[START OF PASSAGE PROVIDED]
Hacker News new | past | comments | ask | show | jobs | submit login
Content-aware image resizing in JavaScript (trekhleb.dev)
489 points by mmazzarolo on April 16, 2021 | hide | past | favorite | 61 comments



You can also apply this to each frame in a video for a rather interesting effect.

My brother has a YouTube channel full of content-aware scaling videos:

https://youtu.be/a8k3b-QNbhs


Wow, that's incredibly interesting!

My first reaction is how actor's faces look surprisingly like traditional caricatures that illustrators do -- e.g. shrinking foreheads and chins which are detail-light but keeping eyes and ears which are detail-heavy.

But my second thought is that the extreme jumpiness in frames occurs because each frame is processed separately. But if you considered each seam not to be a "jagged line" from point A on one edge to point B on the opposite edge of a single frame, but rather a "jagged plane" cutting through a series of frames -- all frames in a single shot -- you could eliminate the jumpiness entirely.

You might need to build a bit more flexibility into it to allow for discontinuities generated from object movement and camera panning, but I wonder if anyone's tried to do something like that?

Though I imagine it might be quite a lot of programming for a tool that might only ever be used as a kind of video filter for entertainment purposes -- I have a hard time imagining a cinematographer ever using it for serious purposes.


That's quite an insight!

Actually the authors of the seam carving paper went on to do just that [0]. From the abstract: "We present video retargeting using an improved seam carving operator. Instead of removing 1D seams from 2D images we remove 2D seam manifolds from 3D space-time volumes. To achieve this we replace the dynamic programming method of seam carving with graph cuts that are suitable for 3D volumes."

[0] https://faculty.idc.ac.il/arik/SCWeb/vidret/index.html


Son of a gun, this is why I love HN. Thank you! And it turns out the results are shockingly good, far better than I expected. They have demo videos at:

https://faculty.idc.ac.il/arik/SCWeb/vidret/results/video_re...

My favorite is:

Original: https://faculty.idc.ac.il/arik/SCWeb/vidret/results/videos/w...

Narrowed: https://faculty.idc.ac.il/arik/SCWeb/vidret/results/videos/w...

Widened: https://faculty.idc.ac.il/arik/SCWeb/vidret/results/videos/w...

Just wow.
[END OF PASSAGE PROVIDED]
[START OF INFORMATION PROVIDED]
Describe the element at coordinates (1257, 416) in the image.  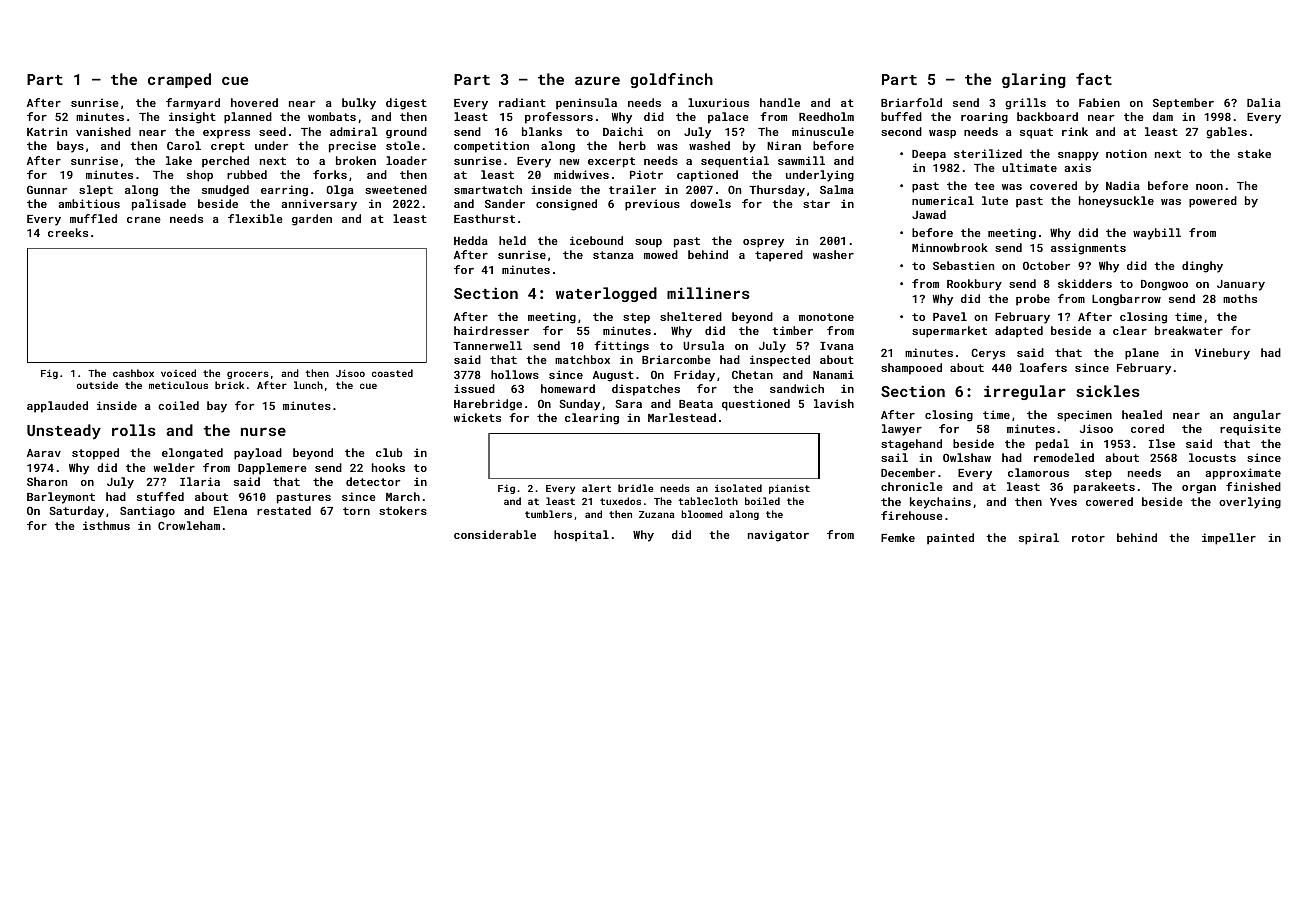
[END OF INFORMATION PROVIDED]
*WRITTEN INSTRUCTION*. Rewrite the Hacker News thread on content-aware image resizing, starting at "You can also" and ending at "the jumpiness entirely.", with "jumpiness" changed to "flickering" throughout.

*RESPONSE TO THIS EXERCISE*.
You can also apply this to each frame in a video for a rather interesting effect.

My brother has a YouTube channel full of content-aware scaling videos:

https://youtu.be/a8k3b-QNbhs


Wow, that's incredibly interesting!

My first reaction is how actor's faces look surprisingly like traditional caricatures that illustrators do -- e.g. shrinking foreheads and chins which are detail-light but keeping eyes and ears which are detail-heavy.

But my second thought is that the extreme flickering in frames occurs because each frame is processed separately. But if you considered each seam not to be a "jagged line" from point A on one edge to point B on the opposite edge of a single frame, but rather a "jagged plane" cutting through a series of frames -- all frames in a single shot -- you could eliminate the flickering entirely.